Longtemps, la réception critique ou savante des poésies « sonores, -action, -performance, visuelles, concrètes… » (que résume, et tient à distance, le qualificatif « expérimentales ») est demeurée nulle, ou l’affaire de rares « spécialistes » (par là-même marginalisés) : toute l’élaboration théorique et historique s’est faite de l’intérieur du champ, à mesure qu’il se constituait comme tel (ce qui contribue à sa durable occultation).

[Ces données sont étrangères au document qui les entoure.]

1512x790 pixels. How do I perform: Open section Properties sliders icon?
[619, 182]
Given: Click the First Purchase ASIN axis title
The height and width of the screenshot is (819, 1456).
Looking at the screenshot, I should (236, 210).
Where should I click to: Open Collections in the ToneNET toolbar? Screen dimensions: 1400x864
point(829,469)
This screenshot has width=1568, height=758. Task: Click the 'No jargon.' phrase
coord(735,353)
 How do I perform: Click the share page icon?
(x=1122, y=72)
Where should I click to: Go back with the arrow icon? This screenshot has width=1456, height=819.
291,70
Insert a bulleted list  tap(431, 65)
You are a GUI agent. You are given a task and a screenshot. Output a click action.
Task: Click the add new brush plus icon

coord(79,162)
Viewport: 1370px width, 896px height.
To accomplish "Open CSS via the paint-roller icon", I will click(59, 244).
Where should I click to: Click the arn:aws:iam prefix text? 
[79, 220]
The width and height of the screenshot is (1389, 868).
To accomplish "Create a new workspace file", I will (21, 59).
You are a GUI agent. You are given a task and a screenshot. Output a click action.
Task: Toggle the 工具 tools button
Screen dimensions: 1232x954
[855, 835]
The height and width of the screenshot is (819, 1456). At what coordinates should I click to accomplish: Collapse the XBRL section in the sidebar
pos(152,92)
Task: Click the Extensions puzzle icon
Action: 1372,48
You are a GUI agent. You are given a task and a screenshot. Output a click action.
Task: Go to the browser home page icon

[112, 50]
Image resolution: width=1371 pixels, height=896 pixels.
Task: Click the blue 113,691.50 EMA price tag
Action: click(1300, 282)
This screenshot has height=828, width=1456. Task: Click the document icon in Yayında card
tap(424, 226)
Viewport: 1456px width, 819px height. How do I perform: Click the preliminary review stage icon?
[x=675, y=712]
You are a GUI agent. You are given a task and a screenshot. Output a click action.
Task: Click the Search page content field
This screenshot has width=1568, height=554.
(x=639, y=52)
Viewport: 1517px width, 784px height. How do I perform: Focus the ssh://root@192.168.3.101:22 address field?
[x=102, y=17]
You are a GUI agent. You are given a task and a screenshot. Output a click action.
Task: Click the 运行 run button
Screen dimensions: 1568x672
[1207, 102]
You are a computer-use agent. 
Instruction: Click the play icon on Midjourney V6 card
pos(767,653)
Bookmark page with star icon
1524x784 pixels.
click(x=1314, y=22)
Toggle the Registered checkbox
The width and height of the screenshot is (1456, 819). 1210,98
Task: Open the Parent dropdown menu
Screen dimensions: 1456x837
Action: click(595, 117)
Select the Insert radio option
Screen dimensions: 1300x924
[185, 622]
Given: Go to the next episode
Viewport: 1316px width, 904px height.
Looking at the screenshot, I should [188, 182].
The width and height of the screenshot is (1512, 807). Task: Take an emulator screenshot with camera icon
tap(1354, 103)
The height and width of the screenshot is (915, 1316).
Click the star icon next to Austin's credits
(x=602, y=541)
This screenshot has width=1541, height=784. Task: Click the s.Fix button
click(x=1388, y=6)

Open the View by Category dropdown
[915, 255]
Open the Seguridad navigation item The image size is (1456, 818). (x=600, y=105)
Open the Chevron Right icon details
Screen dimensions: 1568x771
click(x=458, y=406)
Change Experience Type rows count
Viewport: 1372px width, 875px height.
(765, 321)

Depuis peu cependant, séminaires, colloques, mémoires ou articles, thèses ou volumes collectifs, parfois même individuels — ainsi, justement, le foisonnant Proféractions ! Poésie en action à Paris (1946-1969) de Cristina de Simone, 2018 —, laissaient espérer qu’enfin, un chapitre au moins pourrait bientôt leur être consacré dans un ouvrage non endogène, traitant des différents sous-champs poétiques (au XXe siècle ou depuis 1945), où Bernard Heidsieck pourrait rejoindre, parmi d’autres, Francis Ponge. — Alain Frontier avait montré la voie, les faisant voisiner même avec Boileau, Racine, Rimbaud et bien d’autres, dans La Poésie, 1992.

 

La parution, aux éditions Corti, de La Poésie de l’Après-guerre. 1945-1960 de Michel Murat — universitaire chevronné, et informé, duquel on pouvait attendre cette pleine légitimation —, tempère soudain les optimismes prématurés. Un coup d’œil à l’index nominum suffit : à la lettre H, nul Heidsieck, mais l’inévitable Heidegger (!), crédité de 7 références ; nulle trace non plus d’Isou, Chopin ou Dufrêne, quand Sartre et Barthes autant que Breton ou Aragon, ces vieilles gloires…, y rivalisent en cumul d’occurrences : statu quo, donc, de ce côté.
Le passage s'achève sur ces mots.